To that end, she added, on-the-street protests would be staged on 26 Aug to show that anger about the proposed copyright reform was real. Though the turnout for those protests, staged in various European cities, was somewhat lacklustre. Writing on social media, record industry trade group IFPI reckoned “fifteen showed in Stockholm, Paris, Munich, Vienna and Helsinki. 30 in Warsaw. 80 in Berlin. No shows in other cities”. And while IFPI is obviously biased, photo evidence was posted to show the small turnouts.
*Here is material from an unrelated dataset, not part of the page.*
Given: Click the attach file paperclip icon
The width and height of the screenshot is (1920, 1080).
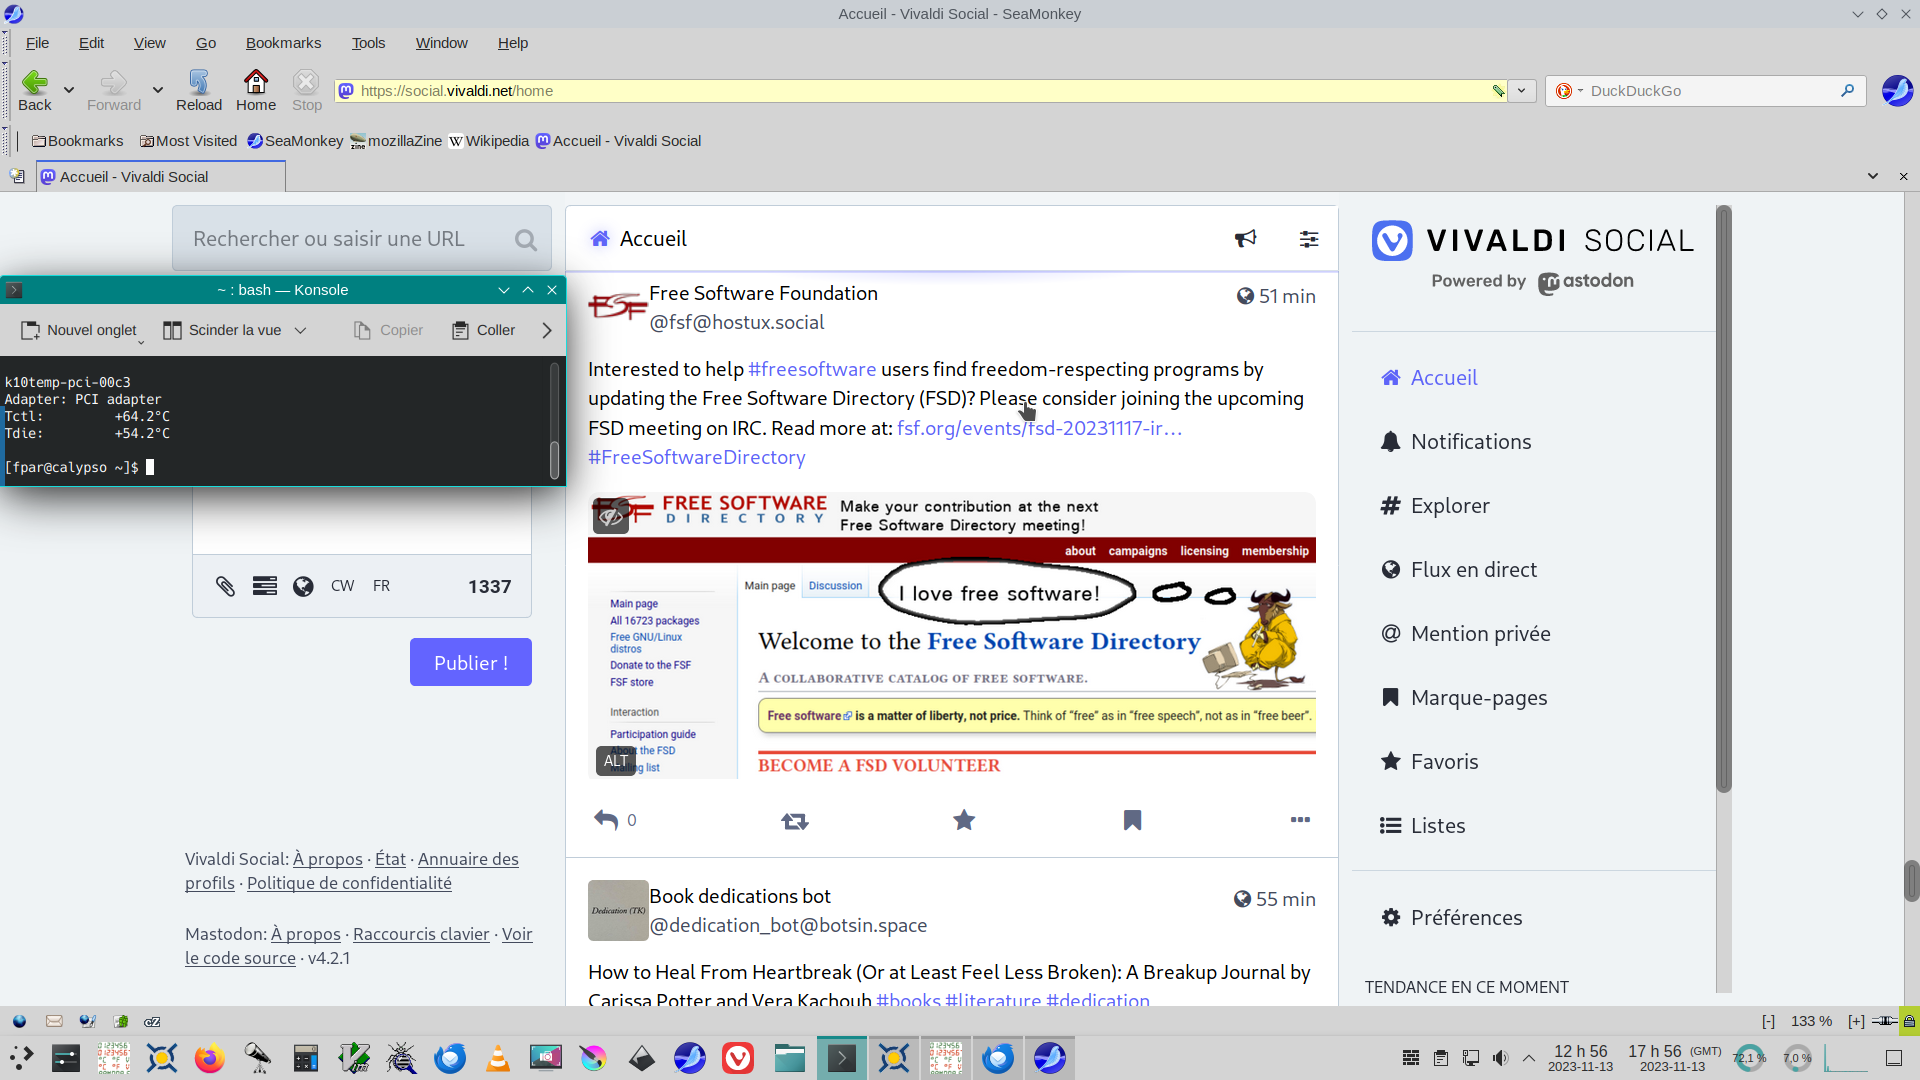Looking at the screenshot, I should tap(226, 586).
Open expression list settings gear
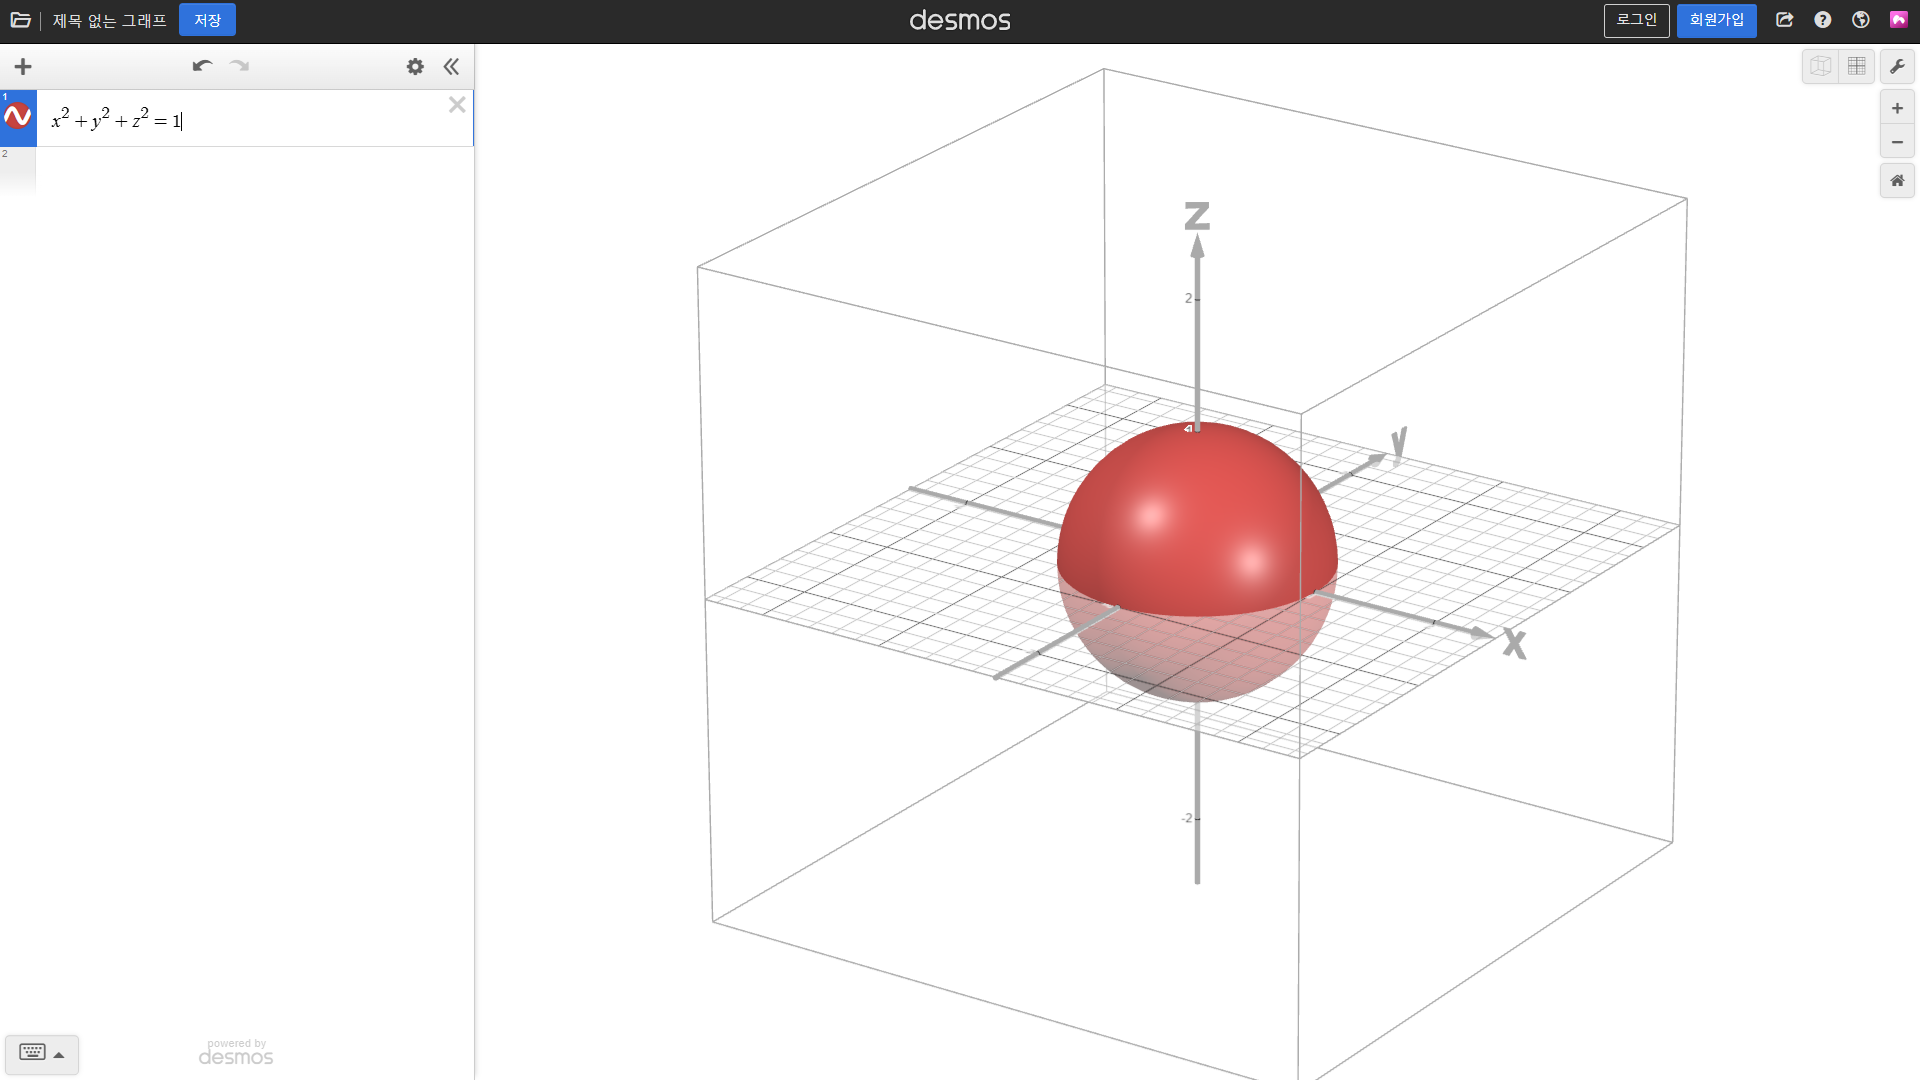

Of course, just because people aren’t willing to show up in person and shout about a petition they signed up to online doesn’t mean they aren’t concerned about the issues raised by that petition. And it’s no secret that there are plenty of opponents to safe harbour reform. However, the music industry’s lobbyists will be hoping that the lacklustre protests will convince MEPs that opposition to article thirteen isn’t quite as widespread as the flood of phone calls and emails they received before last month’s vote suggested.

Elsewhere, the UK music industry has launched a new campaign trying to rally its supporters ahead of the next copyright debate in the European Parliament next month. There’s a website and a video and everything. Some nonsense about butterflies and bulldozers. I think you guys are meant to the butterflies. Even though it’d be much more fun to be a bulldozer.

Basically, campaigners want artists and music fans to flutter on over to the clumsily named MakeInternetFair website run by pan-European collecting society group GESAC and sign a petition. Meanwhile tech giants and their bloody bots can presumably just bulldoze off.